In the spring of 2008 a senior representative of the Clan Allan joined the project. He had a known and unbroken pedigree stretching back to the middle 1600s and….. he tested R1a1! Again this was the same subset of R1a1 which would be expected if the old genealogies were true. So given that the family lore exactly matches the science, we may be quite certain that this signature does indeed represent the ancient chiefly line.

And of the others? One of the other R1a1s turned out to be a very clear match with our standard and hence we may be confident that he too is descended also from the Viking Chiefs It is curious that all our R1a1 signatures come from the same ethnic subgroup and from this we should conclude that in the other samples we have the descendants of family servants/retainers who will have been with Olaf Hemingsson and his ancestors over many generations – all the way back to Denmark in 850 AD!

The Stewart Signature
The old Seannachies being vindicated, we now needed to see whether the Chiefly line signature would demonstrate the veracity of the claim about Andrew Stewart. We had tried to look into this before, but failed to find any criterion signature to compare with. A fresh search on the internet revealed two quite separate benchmark examples through the Stewarts of Balquidder. They had entirely separate pedigrees, linking into the line of the High Stewards of Scotland at quite separate points – but their DNA matched 37/37 so there could be no doubt that this was the true DNA signature.

Somewhat bizarrely the three members who looked somewhat doubtful members of the chiefly line matched this Stewart signature without any possible room for doubt. But precisely because there had been some doubt as to whether this group belonged to the Chiefly line, there was now some doubt as to whether the chiefly line really was Stewart!

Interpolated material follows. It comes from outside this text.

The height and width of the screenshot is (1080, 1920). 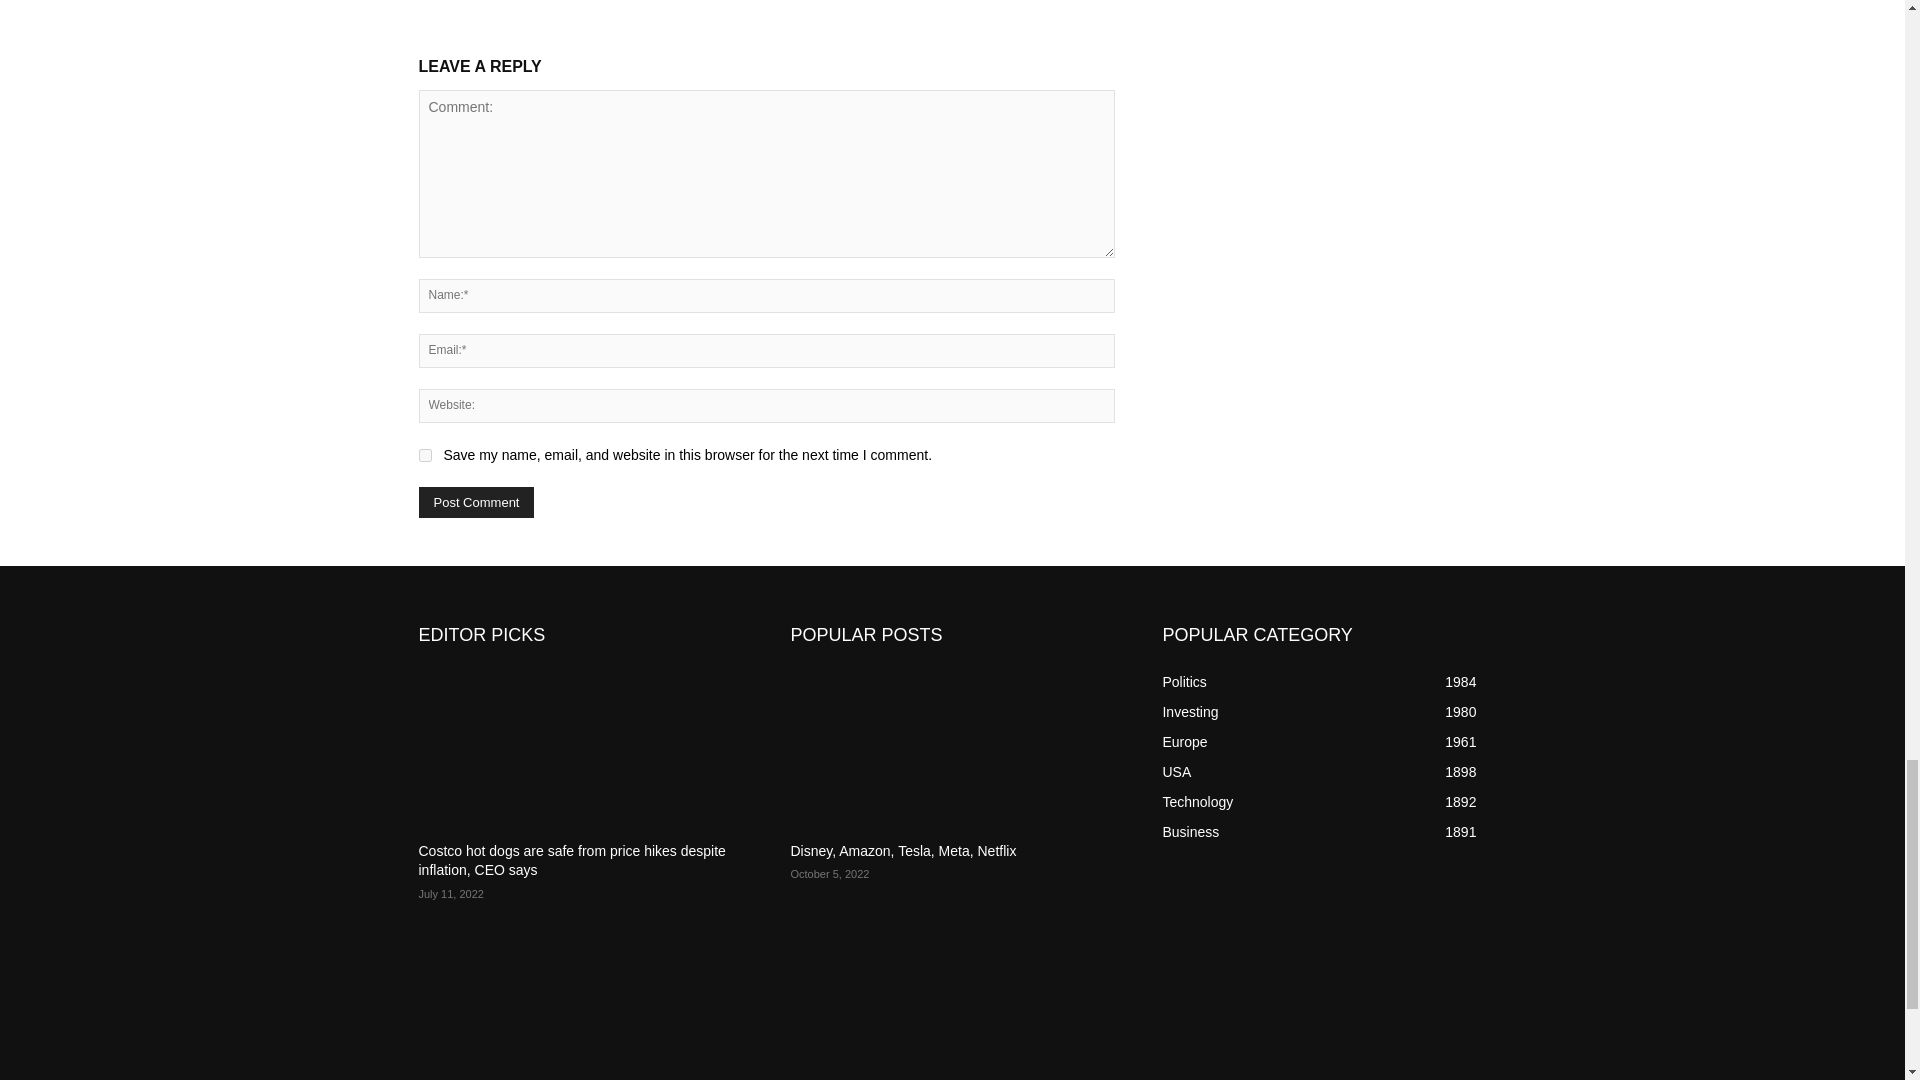 I want to click on Post Comment, so click(x=476, y=502).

From the historical point of view the story was complicated by the fact that for many years, the Lords of Kincardine (between Abernethy and Rothiemurchus) were Stewarts – so it was at least logically possible that the members who showed the Royal Stewart signature could be the result of some unrecorded extra-marital event between the two families!! We cast around to see what explanations we might come up with, but had no convincing result.

Statistics to the Rescue
Family Tree DNA kindly provided the statistical analysis: 40%. In other words if you took ten examples at random where the proposed common ancestor dated back to c1260, then in 4 out of 10 cases it would prove to be correct. This is not the overwhelming incontrovertible proof we might have wished for, but it is entirely consistent – there is no basis for denying it. (Bear in mind the 60% score for the Lurg line which we KNOW to be correct).

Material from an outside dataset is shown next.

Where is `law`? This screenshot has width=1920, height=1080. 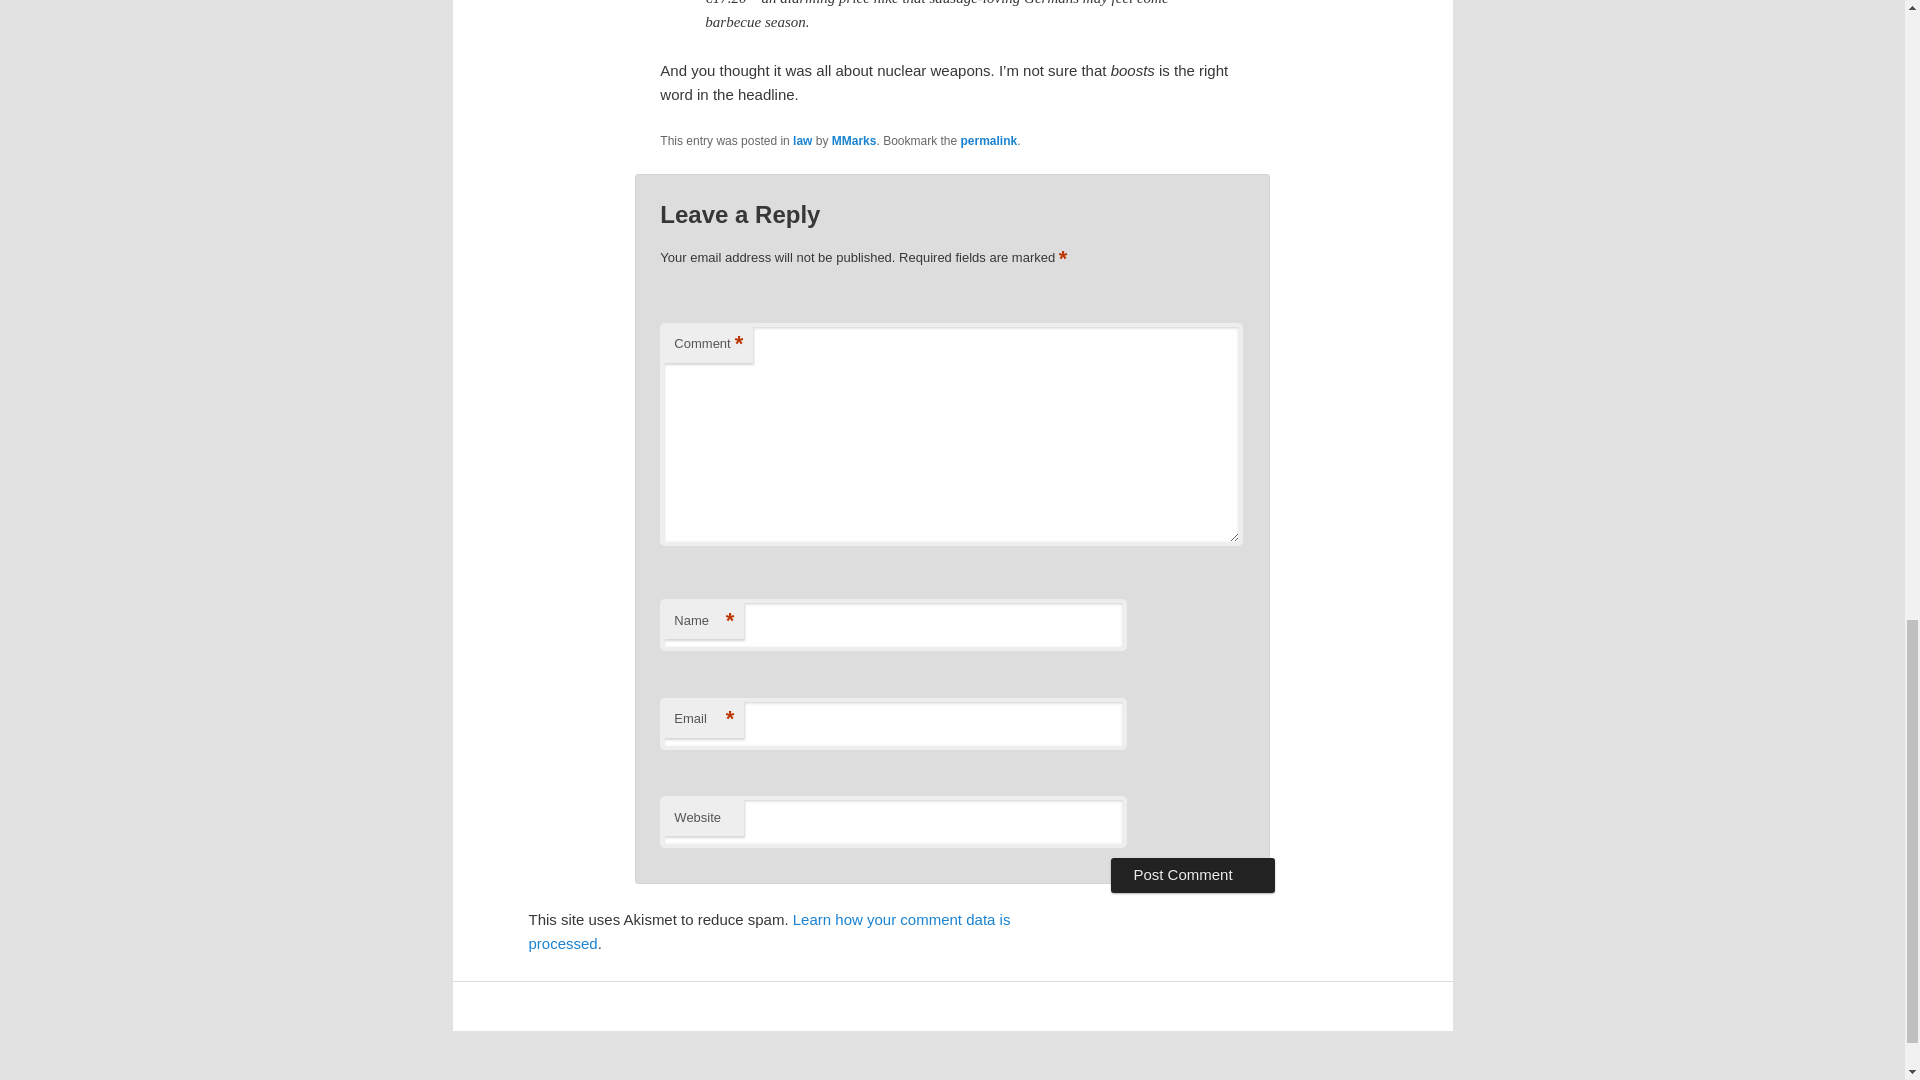
law is located at coordinates (802, 140).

The conclusion we draw is that the outsiders descend from a junior son of Andrew Stewart, while the chiefly line then descends from Patrick Beg mac Mauld, the heir – as told in the old genealogies.

Summary:
The Monymusk Text and others are consistent in saying that the original Grant Chiefs were Viking.
The DNA evidence proves that this is true.

The Monymusk Text says that when the Viking line died out it was Andrew Stewart who married the heiress.
The DNA evidence is consistent with this.

Postscript
Of course all of the above accounts for only a small proportion of all Grants. The vast majority are the ordinary clansmen whose ancestors adopted the surname in the late 1400s. We have one participant whose male line ancestors were in Scotland long before even the Picts arrived!